## BEGIN Page text

Re: Duplicate content

Posted by Ryan McKinley <ry...@gmail.com>.
On Jul 15, 2008, at 2:45 AM, Sunil wrote:

> Hi All,
>
> I want to change the duplicate content behavior in solr. What I want  
> to
> do is:
>
> 1) I don't want duplicate content.
> 2) I don't want to overwrite old content with new one.
>
> Means, if I add duplicate content in solr and the content already
> exists, the old content should not be overwritten.
>
> Can anyone suggest how to achieve it?
>

Check the "allowDups" options for <add>
http://wiki.apache.org/solr/UpdateXmlMessages#head-3dfbf90fbc69f168ab6f3389daf68571ad614bef



>
> Thanks,
> Sunil
>
>


Re: Duplicate content

Posted by Noble Paul നോബിള്‍ नोब्ळ् <no...@gmail.com>.

## END Page text
## BEGIN Dataset section

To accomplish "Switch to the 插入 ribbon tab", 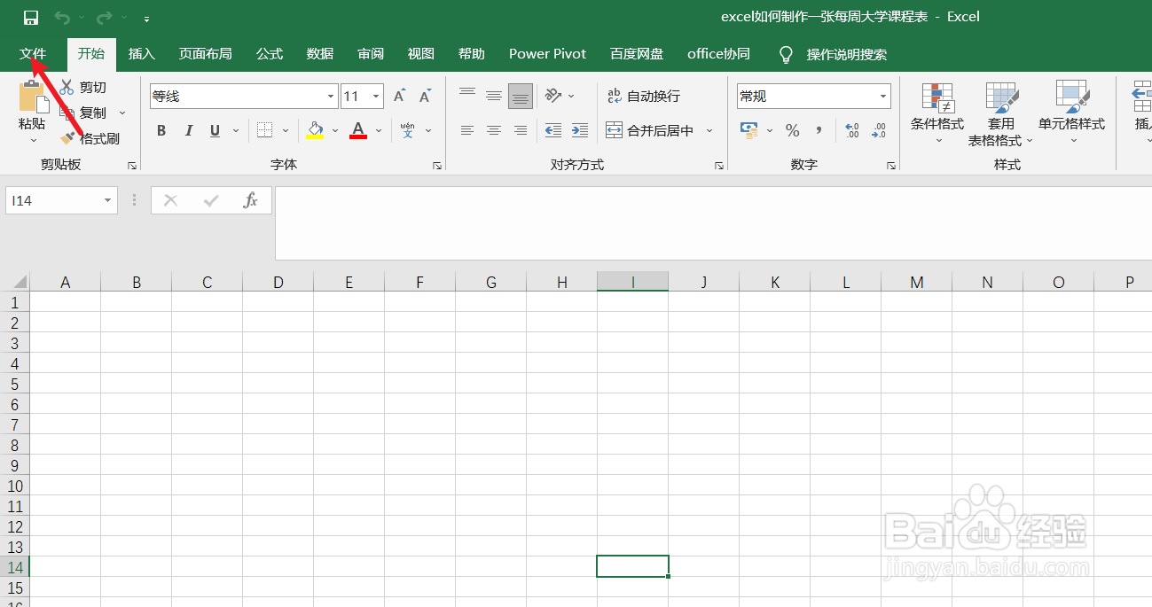I will (141, 54).
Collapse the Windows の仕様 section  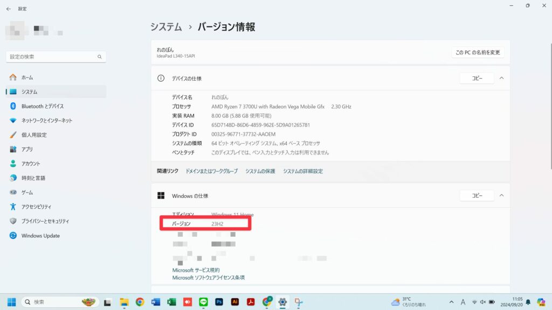click(x=501, y=195)
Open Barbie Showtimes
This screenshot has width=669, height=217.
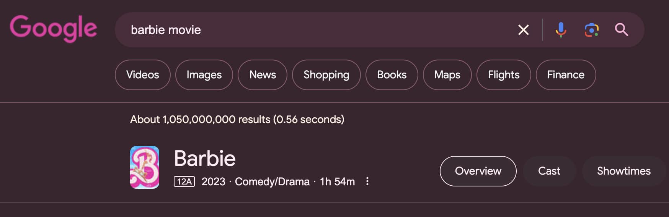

## END Dataset section

_Task requirements_.
• a. Rewrite the passage of the Solr duplicate content thread starting at "On Jul 15, 2008, at" and ending at "want duplicate content.", swapping "content" for "data".
• b. Answer these questions from the Solr duplicate content thread:
(i) On what date and at what time did Sunil write the message being quoted?
(ii) Besides avoiding duplicate content, what does Sunil not want to happen to old content?
(iii) Which option for <add> does Ryan McKinley suggest checking?
• c. Extend the Solr duplicate content thread past its final line by writing the reply that follows the last header.

_Expected answers_.
• a.
On Jul 15, 2008, at 2:45 AM, Sunil wrote:

> Hi All,
>
> I want to change the duplicate data behavior in solr. What I want  
> to
> do is:
>
> 1) I don't want duplicate data.

• b.
(i) Jul 15, 2008, at 2:45 AM.
(ii) Sunil does not want old content to be overwritten with new content.
(iii) The "allowDups" option.

• c.
You must do a check before adding documents

On Tue, Jul 15, 2008 at 1:15 PM, Sunil <su...@truesparrow.com> wrote:
> Hi All,
>
> I want to change the duplicate content behavior in solr. What I want to
> do is:
>
> 1) I don't want duplicate content.
> 2) I don't want to overwrite old content with new one.
>
> Means, if I add duplicate content in solr and the content already
> exists, the old content should not be overwritten.
>
> Can anyone suggest how to achieve it?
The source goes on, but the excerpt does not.